ModHeader spy, RabbitMQ OAuth flaw, VPN sanctions
RabbitMQ’s management endpoint exposed the OAuth client secret to anyone without authentication (CVE-2026-5721, CVSS 8.7). An attacker who grabs the secret can impersonate the broker to an identity provider and seize admin control over queues, messages, and users. Patching to v4.3.0 or later and locking down the management UI mitigates the risk.
Internet-wide scans are now probing Model Context Protocol (MCP) servers and AI assistant config files. Researchers observed 200+ AI‑focused requests from 49 distinct IPs, each sending a valid MCP handshake, indicating attackers are mapping exposed LLM endpoints before trying to hijack them.

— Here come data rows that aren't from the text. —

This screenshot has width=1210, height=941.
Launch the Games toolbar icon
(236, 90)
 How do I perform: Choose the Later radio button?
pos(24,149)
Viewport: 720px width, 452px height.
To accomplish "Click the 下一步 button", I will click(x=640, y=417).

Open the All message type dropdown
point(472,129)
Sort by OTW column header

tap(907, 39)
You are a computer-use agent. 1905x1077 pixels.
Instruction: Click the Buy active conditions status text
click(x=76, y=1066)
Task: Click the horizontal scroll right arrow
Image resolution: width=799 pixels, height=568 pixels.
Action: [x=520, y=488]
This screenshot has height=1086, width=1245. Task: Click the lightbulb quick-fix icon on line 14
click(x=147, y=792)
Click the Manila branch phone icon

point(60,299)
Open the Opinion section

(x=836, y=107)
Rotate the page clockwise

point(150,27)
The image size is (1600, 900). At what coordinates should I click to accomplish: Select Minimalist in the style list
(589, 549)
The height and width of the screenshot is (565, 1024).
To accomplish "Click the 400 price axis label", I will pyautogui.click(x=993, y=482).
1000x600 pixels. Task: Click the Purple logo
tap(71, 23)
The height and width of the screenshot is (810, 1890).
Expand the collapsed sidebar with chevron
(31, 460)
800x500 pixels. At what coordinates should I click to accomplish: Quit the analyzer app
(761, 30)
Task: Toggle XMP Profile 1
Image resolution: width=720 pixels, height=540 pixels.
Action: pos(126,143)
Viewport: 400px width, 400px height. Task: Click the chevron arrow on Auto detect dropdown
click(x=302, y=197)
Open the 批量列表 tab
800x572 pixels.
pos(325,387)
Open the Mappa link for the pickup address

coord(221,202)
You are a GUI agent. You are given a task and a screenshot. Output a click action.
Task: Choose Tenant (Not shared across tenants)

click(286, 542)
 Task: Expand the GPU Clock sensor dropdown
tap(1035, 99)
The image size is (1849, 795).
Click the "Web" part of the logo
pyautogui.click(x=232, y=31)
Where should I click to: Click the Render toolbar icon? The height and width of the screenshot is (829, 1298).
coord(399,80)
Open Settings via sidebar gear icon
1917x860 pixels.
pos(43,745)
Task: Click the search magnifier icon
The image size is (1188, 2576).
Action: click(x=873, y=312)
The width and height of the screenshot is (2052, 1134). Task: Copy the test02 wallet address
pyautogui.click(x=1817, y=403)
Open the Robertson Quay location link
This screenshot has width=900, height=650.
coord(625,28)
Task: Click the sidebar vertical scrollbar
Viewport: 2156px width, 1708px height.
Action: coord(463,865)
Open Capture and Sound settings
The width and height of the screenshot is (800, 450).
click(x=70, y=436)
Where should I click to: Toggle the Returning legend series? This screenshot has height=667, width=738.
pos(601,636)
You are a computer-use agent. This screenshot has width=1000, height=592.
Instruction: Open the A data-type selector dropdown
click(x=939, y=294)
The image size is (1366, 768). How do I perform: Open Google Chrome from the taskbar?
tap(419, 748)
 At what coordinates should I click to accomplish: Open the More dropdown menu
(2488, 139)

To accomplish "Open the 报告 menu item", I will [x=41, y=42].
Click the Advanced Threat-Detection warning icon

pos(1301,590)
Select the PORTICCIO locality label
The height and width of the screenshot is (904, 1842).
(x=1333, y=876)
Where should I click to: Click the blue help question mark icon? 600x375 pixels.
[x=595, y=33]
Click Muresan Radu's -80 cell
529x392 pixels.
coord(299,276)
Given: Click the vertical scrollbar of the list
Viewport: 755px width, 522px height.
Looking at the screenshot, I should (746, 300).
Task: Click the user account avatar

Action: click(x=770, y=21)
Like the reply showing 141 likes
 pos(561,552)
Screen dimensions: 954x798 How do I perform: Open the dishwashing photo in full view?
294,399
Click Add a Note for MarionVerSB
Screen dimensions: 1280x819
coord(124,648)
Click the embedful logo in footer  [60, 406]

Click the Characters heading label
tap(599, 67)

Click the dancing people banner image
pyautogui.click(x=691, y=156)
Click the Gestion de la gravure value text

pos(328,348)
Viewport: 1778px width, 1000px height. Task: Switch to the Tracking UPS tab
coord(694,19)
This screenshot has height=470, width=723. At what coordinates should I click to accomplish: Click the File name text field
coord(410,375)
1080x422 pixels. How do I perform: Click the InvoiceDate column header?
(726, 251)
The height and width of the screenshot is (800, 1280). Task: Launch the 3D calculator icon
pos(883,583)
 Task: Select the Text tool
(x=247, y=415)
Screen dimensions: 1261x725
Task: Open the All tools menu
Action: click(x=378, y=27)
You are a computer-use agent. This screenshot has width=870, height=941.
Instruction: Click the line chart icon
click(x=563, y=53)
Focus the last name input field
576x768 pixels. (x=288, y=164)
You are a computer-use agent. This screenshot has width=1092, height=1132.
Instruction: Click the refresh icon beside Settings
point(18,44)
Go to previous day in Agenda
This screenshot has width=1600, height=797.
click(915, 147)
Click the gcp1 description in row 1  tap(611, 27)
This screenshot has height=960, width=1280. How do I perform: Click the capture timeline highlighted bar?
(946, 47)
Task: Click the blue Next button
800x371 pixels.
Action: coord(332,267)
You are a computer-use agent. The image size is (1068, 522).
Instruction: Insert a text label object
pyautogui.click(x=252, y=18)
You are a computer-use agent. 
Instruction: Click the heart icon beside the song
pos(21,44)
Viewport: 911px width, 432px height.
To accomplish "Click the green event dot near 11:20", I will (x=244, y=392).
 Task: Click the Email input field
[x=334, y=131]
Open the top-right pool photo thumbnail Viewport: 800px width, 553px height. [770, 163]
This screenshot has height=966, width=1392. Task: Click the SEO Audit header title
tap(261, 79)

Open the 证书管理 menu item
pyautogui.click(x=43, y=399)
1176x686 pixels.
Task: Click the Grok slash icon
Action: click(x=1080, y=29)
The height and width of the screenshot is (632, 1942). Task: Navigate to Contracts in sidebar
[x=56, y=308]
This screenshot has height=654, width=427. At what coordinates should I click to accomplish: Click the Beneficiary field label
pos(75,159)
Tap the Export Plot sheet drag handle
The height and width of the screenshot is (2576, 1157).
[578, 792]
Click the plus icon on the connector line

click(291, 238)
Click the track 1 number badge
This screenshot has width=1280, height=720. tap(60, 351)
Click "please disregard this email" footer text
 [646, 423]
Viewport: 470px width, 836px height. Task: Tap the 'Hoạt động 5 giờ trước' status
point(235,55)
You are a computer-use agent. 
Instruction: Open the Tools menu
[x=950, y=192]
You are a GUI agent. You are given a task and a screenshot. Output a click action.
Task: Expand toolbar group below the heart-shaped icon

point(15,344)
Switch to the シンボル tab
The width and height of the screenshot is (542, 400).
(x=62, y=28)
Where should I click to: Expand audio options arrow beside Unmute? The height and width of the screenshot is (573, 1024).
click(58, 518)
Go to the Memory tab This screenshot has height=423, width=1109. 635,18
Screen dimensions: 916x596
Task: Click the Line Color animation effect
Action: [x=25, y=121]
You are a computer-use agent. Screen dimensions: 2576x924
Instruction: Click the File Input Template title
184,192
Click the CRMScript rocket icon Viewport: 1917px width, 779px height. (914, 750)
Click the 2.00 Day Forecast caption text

French researchers uncovered a publicly exposed Python HTTP server that revealed the full toolset of three separate Evilginx‑based phishing operators targeting Microsoft 365 users. The dump included configs, logs, RMM installers and Telegram sessions, showing how each actor bypasses MFA with custom AiTM setups. The find highlights the danger of simple misconfigurations exposing entire attack infrastructures.
Angelo Martino, who billed companies as a ransomware negotiator, secretly passed their insurance limits and negotiation strategies to the BlackCat gang, inflating ransom demands. He was convicted of conspiracy to extort and sentenced to 70 months in federal prison, sending a warning that insiders who aid ransomware will face stiff penalties.
The U.S. Treasury has sanctioned First VPN Service (1VPNS) and its Ukrainian administrator for providing ransomware groups with anonymizing infrastructure. It also targeted a Belarusian seller of “cryptors,” tools that hide malware. The action severs a critical supply‑chain node and signals an aggressive U.S. stance against cyber‑crime enablers.
Researchers uncovered a dormant spying module in the official ModHeader extension that harvested visited domains, encrypted them, and posted to an external server. Google and Microsoft removed the 1.6 million‑install tool from Chrome and Edge stores, warning users to uninstall immediately.
CrashStealer is a native C++ macOS infostealer masquerading as Apple’s crash‑reporting framework. It arrives in a signed, notarized DMG called “Werkbit Setup,” which clears Gatekeeper and then installs the payload that harvests browsers, crypto wallets, password managers and the keychain, encrypting the loot with AES‑GCM before exfiltration. This shows attackers can exploit Apple’s notarization to bypass macOS defenses.
Check Point Research uncovered a new .NET‑based command‑and‑control framework used by the Iran‑MOIS‑backed group Cavern Manticore. The actors hijack SysAid’s legitimate software‑update feature to sideload a malicious DLL, then load additional native and managed modules for reconnaissance, data exfiltration, and lateral movement. The modular design lets operators tailor payloads per victim and hampers analysis.
Progress Software ordered all on‑prem ShareFile Storage Zone Controller servers shut down, citing a credible external security threat despite finding no evidence of breach. Administrators must power off the Windows hosts immediately, preserving logs for a later investigation. The move underscores the heightened risk to self‑hosted file‑sharing platforms after the 2023 MOVEit fallout.
The agency has renamed its Office of Computer Network Operations to Tailored Access Operations, undoing the 2016 NSA21 split. Under Deputy Director Tim Kosiba, the move reunites developers and operators to speed up exploit development ahead of rising AI-driven threats.
The UK and EU jointly announced their first coordinated cyber‑sanctions, naming Russia’s FSB Centre 16 as the culprit behind the December 2025 attack that threatened to plunge half a million Poles into darkness. The package bars 24 individuals and groups, signalling a new escalation in Western response to state‑sponsored hacking.
Researchers show that a single crafted email can force a persistent AI assistant to silently store false information, altering its future replies and actions. Their MemGhost tool automates the payload, achieving up to 87% success on popular agents, exposing a new vector for long‑term compromise of personal AI agents.
Tempolocus lets analysts turn raw timestamps, like PE TimeDateStamp values, into probabilistic location guesses by profiling weekly or yearly activity patterns. By ranking timezone offsets and holiday calendars, it highlights likely countries, giving threat intel teams a cheap, data‑driven clue for attribution.